Low prices, instant availability and the chance to shop on the Net during office hours have added to the lure of online buying, while 1,000-page catalogues offering weekly repayments are now seen as "old fashioned and downmarket", according to the report.

Richard Perks, director of retail research at Mintel said: "Mail order has failed to change or diversify sufficiently to appeal to today's more demanding and sophisticated home shopping audience. Home shopping retailers must admit that the days of the big book are over and the great hope of the home shopping industry is, or should be, the internet." He added: "The big book is the wrong format for the 2000s, as customers want a more clearly targeted offer. Much the same has happened on the high street where the 'all things to all women' retailer has struggled and struggled badly.

"Both high street and home shopping retailers need to be much more clearly differentiated these days."

The internet shopping boom has underpinned a 10 per cent increase since 2002 in the number of people doing some form of home buying.

Interactive television shopping is also on the increase as the couch potato generation becomes increasingly adept at bringing the high street to their own homes.

Research by the firm Retail Decisions found that over Christmas, the number of people intending to buy presents by interactive television rose from 2 per cent to 5 per cent. Tesco online and the QVC shopping channel are among the biggest hitters in the booming online market.

Another survey, by the broadband provider Pipex, found that people who buy online spend an average of £127 a month on goods. A quarter of all men now buy their music online, compared with 17 per cent of women.

Experts say that "silver surfers" are also among the best internet buyers, with people over 50 now accounting for one in five new customers to the Tesco online grocery site.

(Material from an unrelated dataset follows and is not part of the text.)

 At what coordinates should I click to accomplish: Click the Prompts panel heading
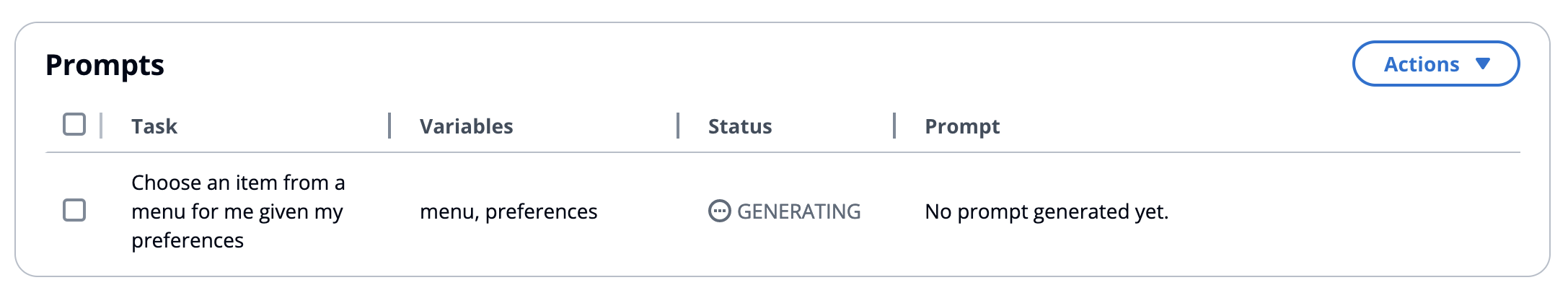[x=105, y=65]
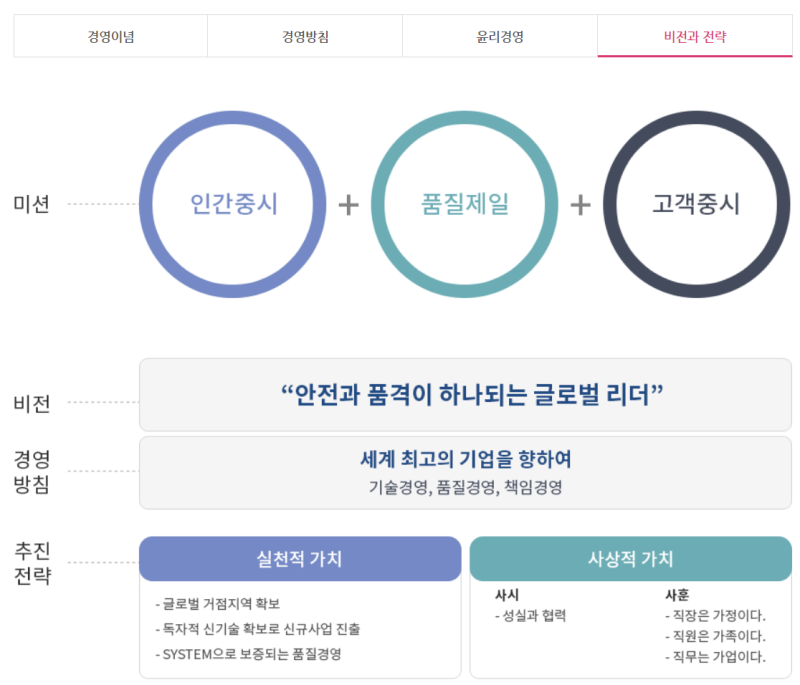The height and width of the screenshot is (685, 800).
Task: Click the 사상적 가치 header
Action: click(x=630, y=559)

Britain, Germany and France account for three-quarters of all sales in the European home shopping market as a whole, with only Austria beating the UK in terms of online buying.

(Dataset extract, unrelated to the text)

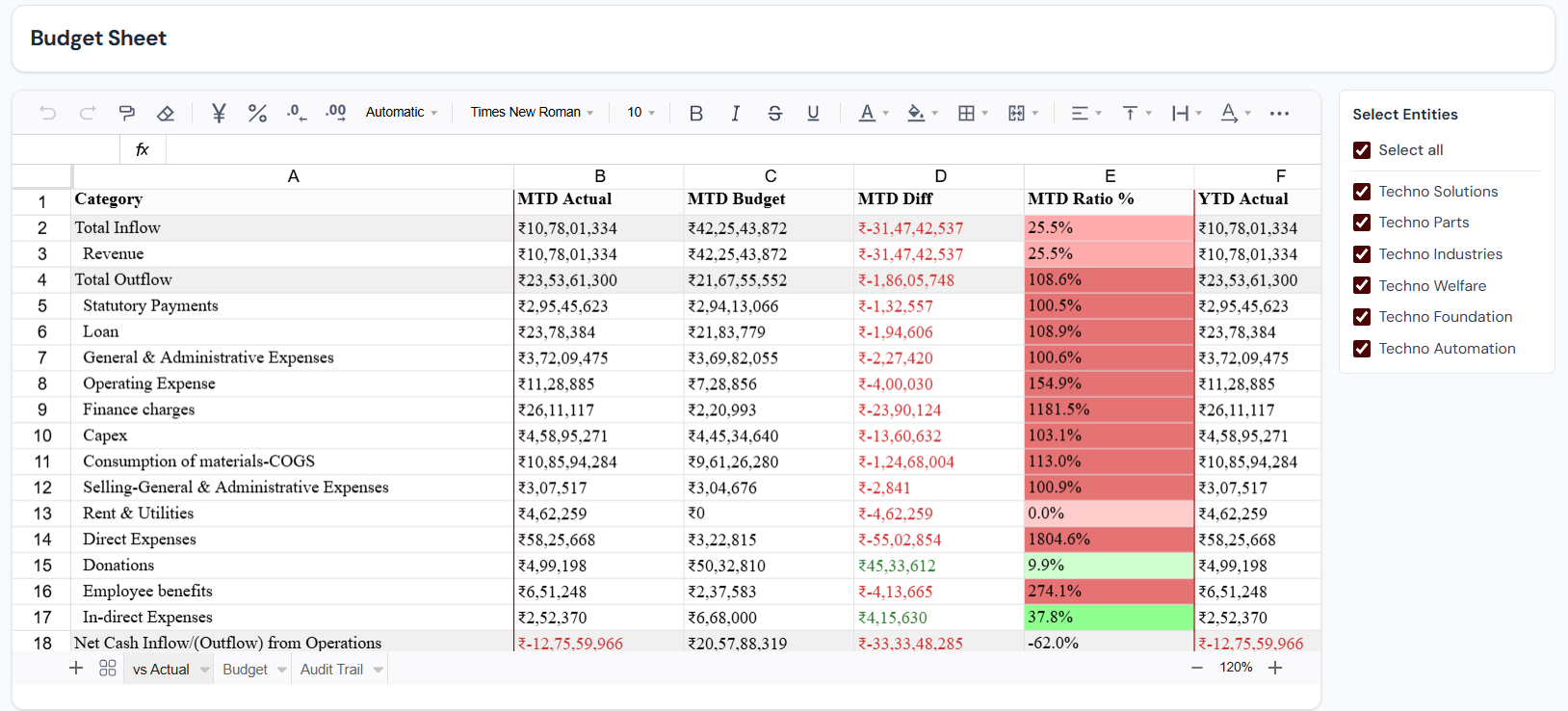Click the clear format eraser icon

(x=166, y=114)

The slump in catalogue shopping was highlighted by yesterday's announcement by Littlewoods that it was shutting 126 Index stores and selling the remaining 33 to the US retail giant GUS. The chairman, David Simons, said Index had accumulated losses of more than £100m and all attempts to revive its fortunes had failed.

Last year, the Innovations catalogue, famous for its gadgets and gizmos, was forced to close after a slump in sales.

The mail order catalogue market currently accounts for 3 per cent of all retail sales, and this figure is expected to fall to less than 2 per cent by 2009.

The facts

By James Sturcke

* The earliest merchants to capitalise on catalogue selling were printers. Among the first is thought to be Aldus Manutius, a Venetian merchant in 1498.

* Mass mail-order became possible with 19th-century advances in postal services and mass-produced goods.

* In 1845, Tiffany & Company of Fifth Avenue, New York, published Useful and Fancy Articles, offering imported goods from Europe and China.

* Mail-order firms have struggled since the arrival of internet sellers such Amazon. But Argos, founded in 1973, reported sales of £3bn last year.